Als wir an den Tisch kommen, stehen alle auf – bis auf den Dackel. Leonie, die offensichtlich Angst vor Hunden hat, versteckt sich hinter Annes Bein und klammert die Afropuppe in ihre Armbeuge, als wollte sie das Teil erwürgen.
Frau Sommer ist eine blonde Dame um die fünfzig, deren Gesichtszüge ein seltsames Eigenleben führen: Während der Mund ständig lächelt, irrt ihr Blick im Raum herum, als wollte sie überprüfen, ob wirklich alles perfekt ist. Und sobald ihre rahmenlose Brille über die steile Nase rutscht, zieht Frau Sommer das Gestell durch Ohrenwackeln in die gewünschte Position.
Ich stelle der Runde »meine Frau Anne« und »meine Tochter Leonie« vor. Als Leonie scheu hinter Annes Bein hervorlugt, rufen die Erwachsenen wie aus einem Mund: »Oooh, wie süß!«
Niemand scheint sich zu fragen, ob Anne und ich wirklich verheiratet sind. Oder?

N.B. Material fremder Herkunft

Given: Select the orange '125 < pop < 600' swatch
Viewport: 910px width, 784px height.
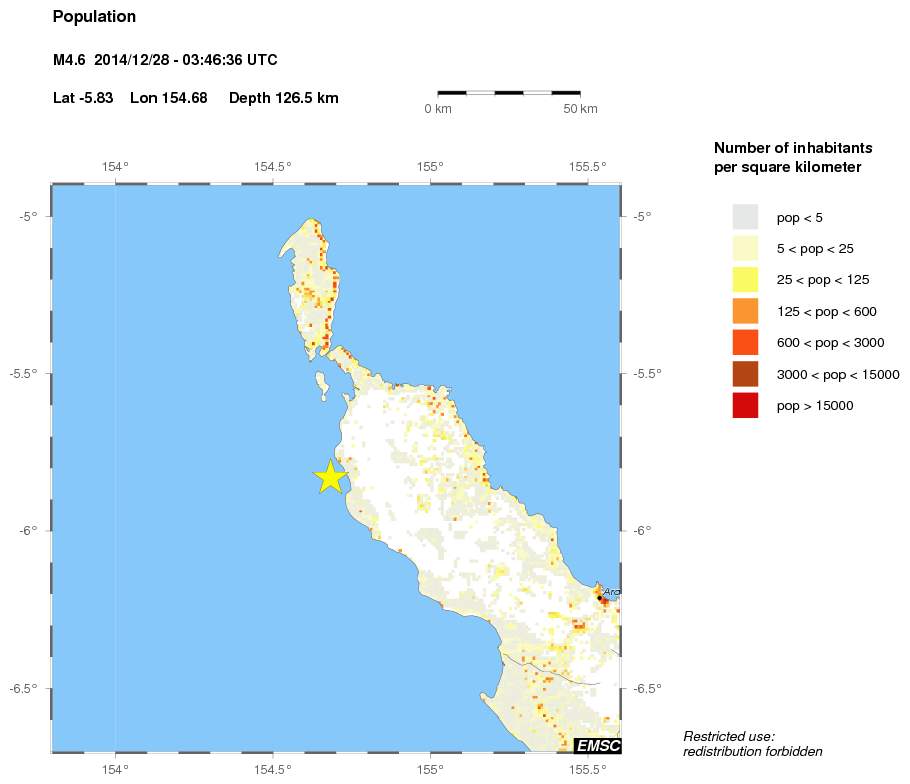Looking at the screenshot, I should click(x=745, y=311).
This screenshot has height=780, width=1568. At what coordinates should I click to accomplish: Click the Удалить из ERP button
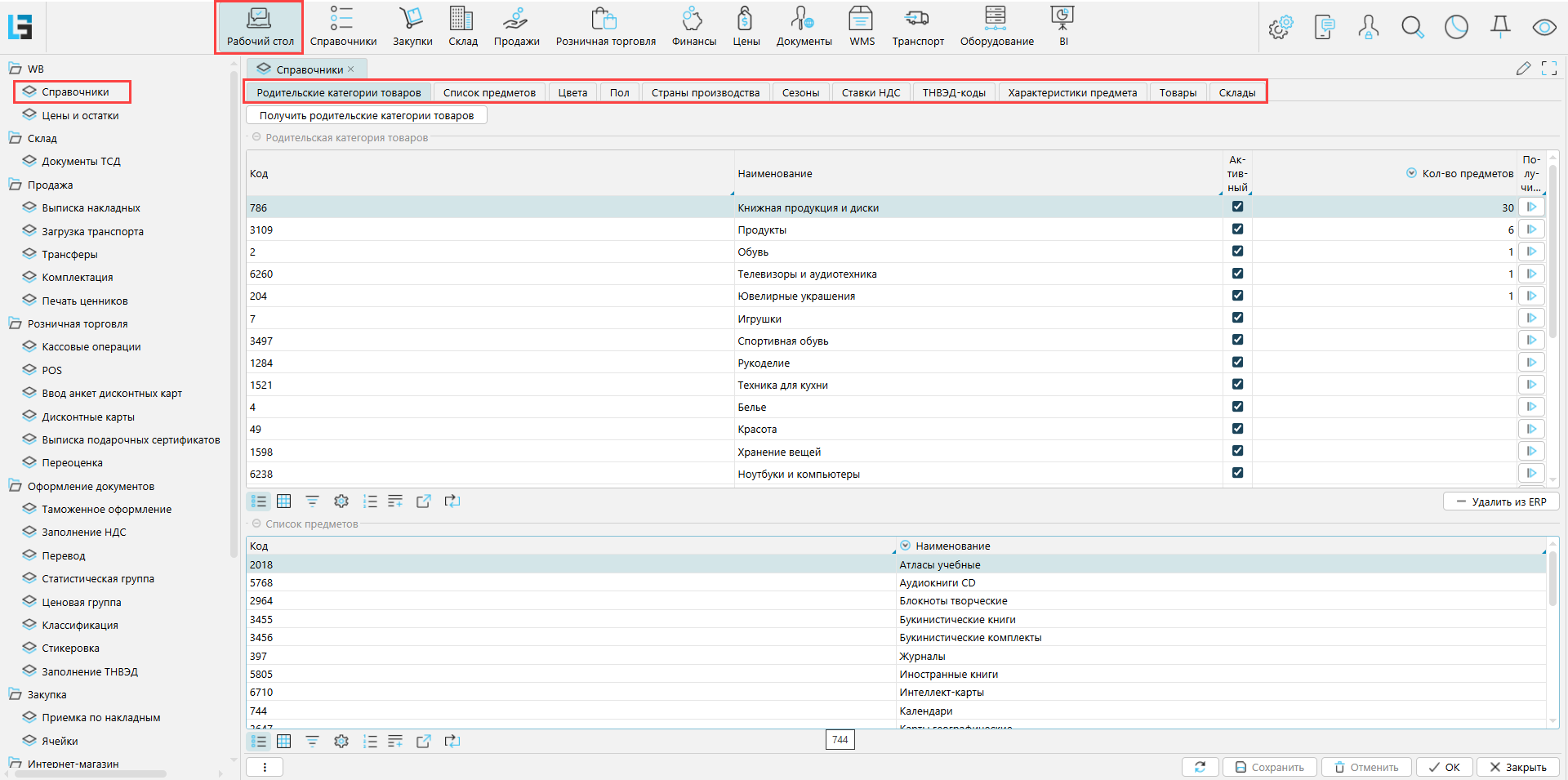[x=1500, y=501]
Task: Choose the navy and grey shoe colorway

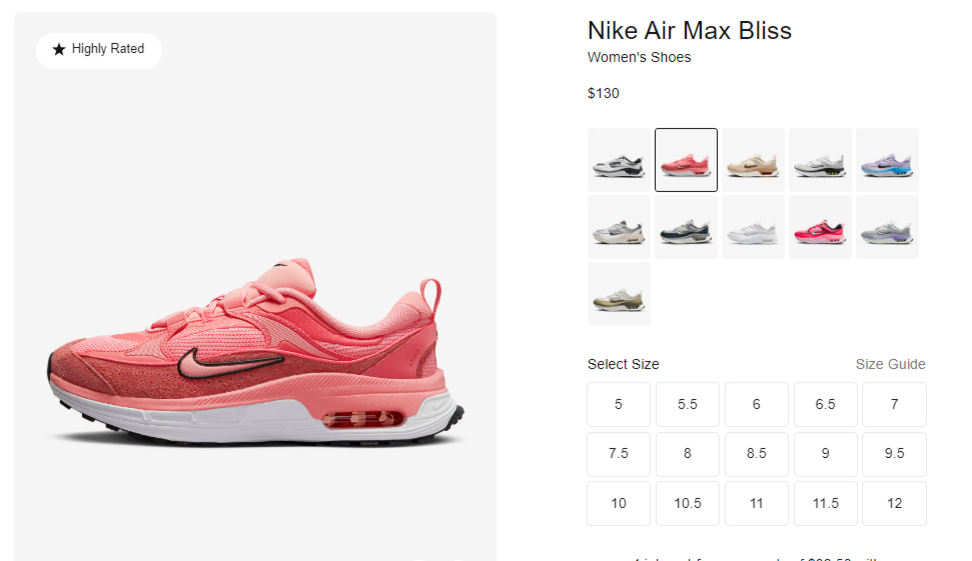Action: tap(686, 227)
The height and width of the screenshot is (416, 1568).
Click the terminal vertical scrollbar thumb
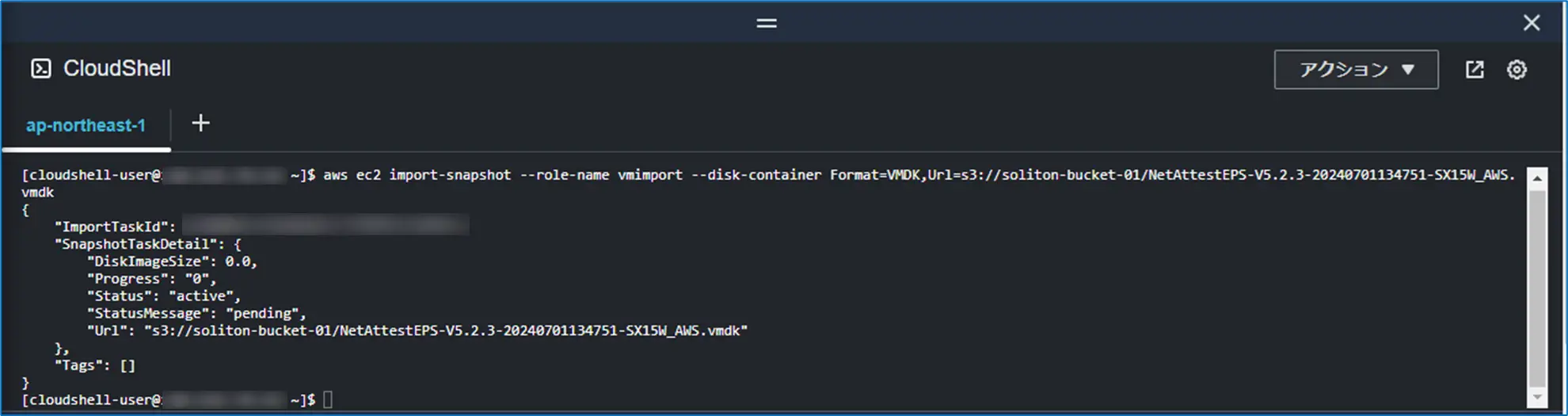click(1537, 288)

»Sie sieht genauso aus wie der Papa«, stellt ein schwarz gekleideter Mann fest. Auch die anderen Erwachsenen bestätigen einhellig, dass Leonie »meine Augen« habe. Eine ältere Frau, die mir irgendwie bekannt vorkommt, steht sogar auf und begutachtet mich rundum, als wäre ich ein Pferd auf dem Viehmarkt. »Ihre kleinen Ohren hat sie auch.«
Anne presst die Lippen zusammen, bis sie weiß werden. Vielleicht sollte ich ihr später unter vier Augen die Geschichte vom Jägerzaun erzählen. Aber so gut kennen wir uns auch wieder nicht.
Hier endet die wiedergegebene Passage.